On 11/10/2014 08:48 PM, Peter Zijlstra wrote:
On Mon, Nov 10, 2014 at 06:19:02PM +0100, Daniel Lezcano wrote:
I really don't get why the governors should know about this though, its just another state, they should iterate all states and pick the best, given the power usage this state should really never be eligible unless we're QoS forced or whatnot.
The governors just don't use the poll state at all, except for a couple of cases in menu.c defined above in the previous email. What is the rational of adding a state in the cpuidle driver and do everything we can to avoid using it ? From my POV, the poll state is a special state, we should remove from the driver's idle states like the arch_cpu_idle() is a specific idle state only used in idle.c (but which may overlap with an idle state in different archs eg. cpu_do_idle() and the 0th idle state).
So I disagree, I think poll-idle is an idle mode just like all the others. It should be an available state to the governor and it should treat it like any other.
The governors are just ignoring it, except for a small timer optimization in menu.c (and I am still not convinced it is worth to have it). I don't see the point to add a state we don't want to use.

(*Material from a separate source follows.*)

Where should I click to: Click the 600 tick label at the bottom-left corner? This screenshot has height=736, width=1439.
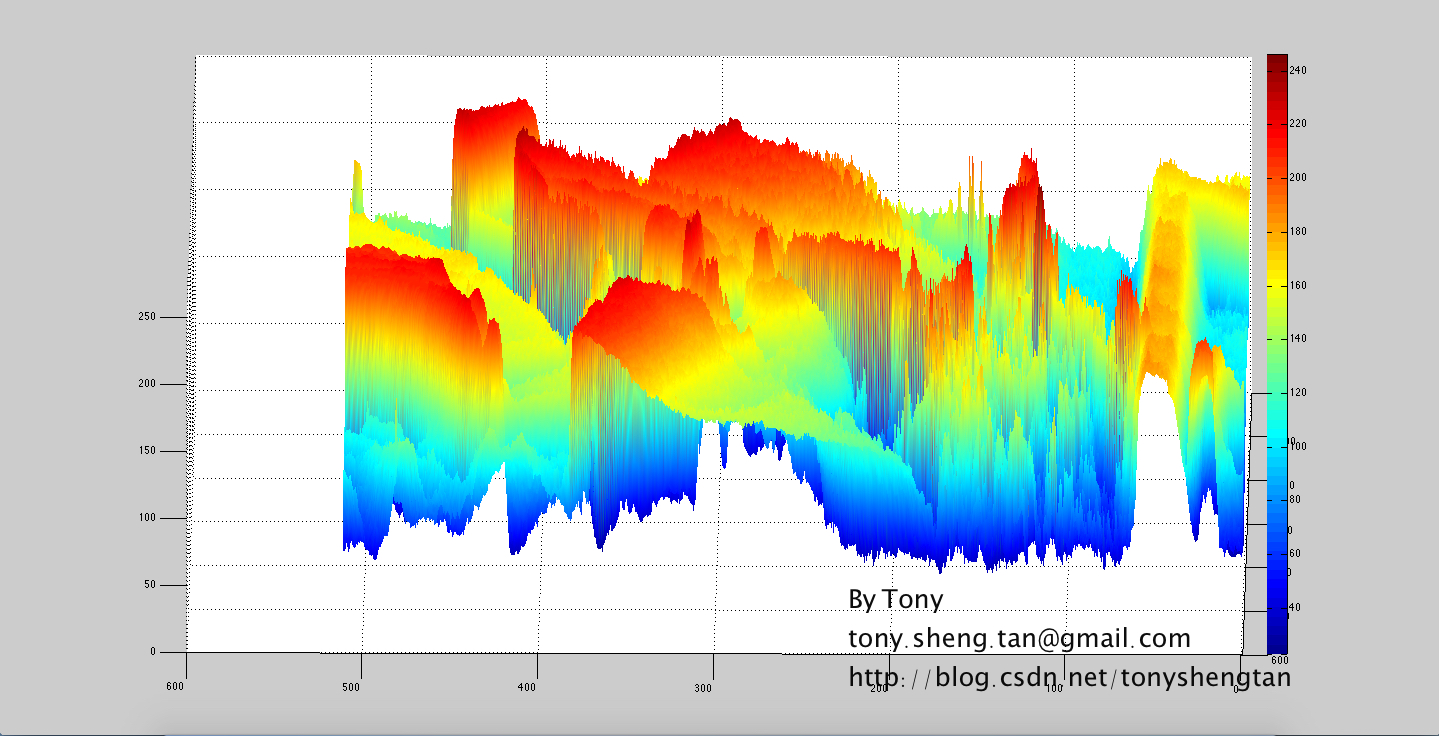tap(175, 686)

Eg. on my server it was called 2 times over 1313856 times.
I don't tihnk the whole ARCH_HAS_CPU_RELAX thing makes any kind of sense, _every_ arch has some definition of it, the generic polling loop is always a valid idle implementation.
What we can do is always populate the idle state table with it before calling the regular drivers.

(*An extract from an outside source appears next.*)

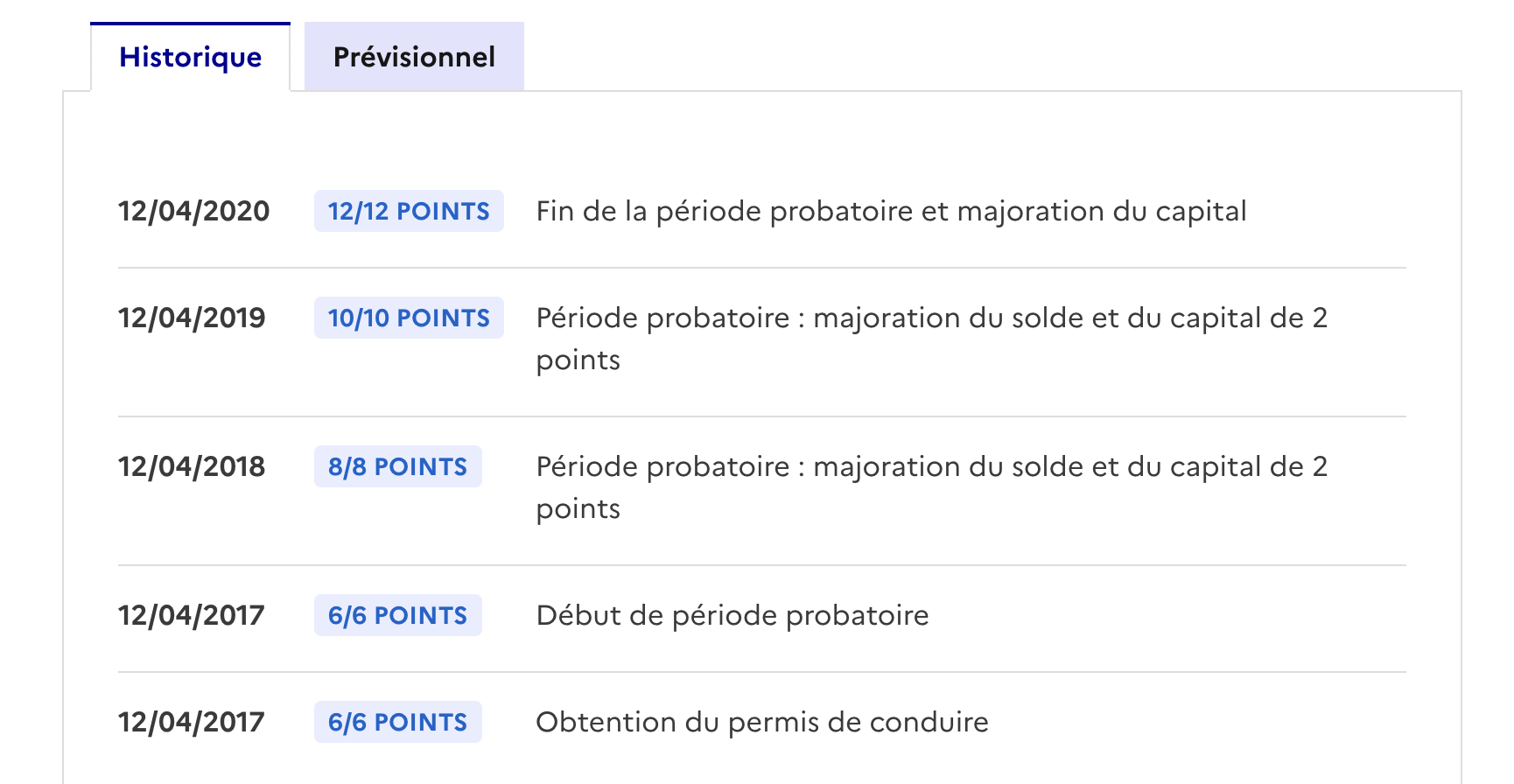The width and height of the screenshot is (1514, 784).
Task: Click 'Obtention du permis de conduire' text
Action: [762, 722]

I am not sure to understand. You want to add the poll idle loop in all the drivers ?
What about "safe_halt()" ? (arch_cpu_idle() for x86). It is also an idle state. Why not add it in the idle state table also ?
If the arch drivers have a 'better' latency_req==0 idle routine -- note my argument on the ppc issue, I think its wrong -- it can replace the existing one.
We should further remove all the special casing in the governors, its always a valid state, but it should hardly ever be the most desirable state.
I think the whole arch specific idle loop is a mistake, we already have an (arch) interface into the idle routines, we don't need yet another.